# Thinking of Windsor Dover for 1st bike



## Auditor (May 13, 2007)

Hi, I'm thinking of buying my first road bike. I have a mountain bike that I've ridden some, mostly for short trips but would like something for commuting, long rides, and working out. I was thinking of ordering the following:

http://www.bikesdirect.com/products/windsor/dover.htm

Figured I'd get the 62cm as I'm 6'3. Road bikes at LBS start at about $700 and used bikes don't seem to be that great of a deal here in Portland. I'm mechanicly inclined and want to learn how to work on my bike anyways so setup isn't an issue. I figure I'll ride this for a year or two then upgrade and keep it as a backup. 

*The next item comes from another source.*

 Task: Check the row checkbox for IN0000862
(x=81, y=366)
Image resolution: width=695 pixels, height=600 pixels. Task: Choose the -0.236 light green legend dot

Will this Dover work ok for a few years or am I going to be wishing I had carbon forks or other better parts right away? Any other thoughts or recommendations would be great.


----------



## Bertrand (Feb 1, 2005)

*It looks like a reasonable buy*

BD bikes are usually good spec for the price. However, as you will hear from others, it is important that the bike fit properly. It would be a good idea to either go to a bike fitter in your community to get their opinion about frame dimensions. But if you're on a budget and can't spend the money to pay for advice, you can consult some online resources: 

http://www.coloradocyclist.com/bikefit/
https://www.wrenchscience.com/Login.aspx?ReturnUrl=/Secure/Fit/Height.aspx?stylecode=R&stylecode=R

If the bike is close to the right dimensions, you can always play around with the stem and seat as you get used to it.


----------



## Alx (Mar 22, 2007)

Looks like a good bike, i got a windsor from BD as well and I enjoy the hell out of it. You can't go wrong with any of the bikes they offer, especially since they're brand new and have a warranty. I have had the bike for about 5 months now and it still rides as well as it did as the first ride, looks new still so I don't know how people like to claim the bikes don't last.

Its also not very hard to adjust the components, very simple machines quite honestly and I just don't see why people pay to get it done to their bikes but that's just me. If it fits in your budget, figure out the size and buy it and get out there and ride. . . which is what i'm about to do!
Good luck.


----------



## coinstar2k (Apr 17, 2007)

Keep looking...these are not as good as other mass retailers offer.


----------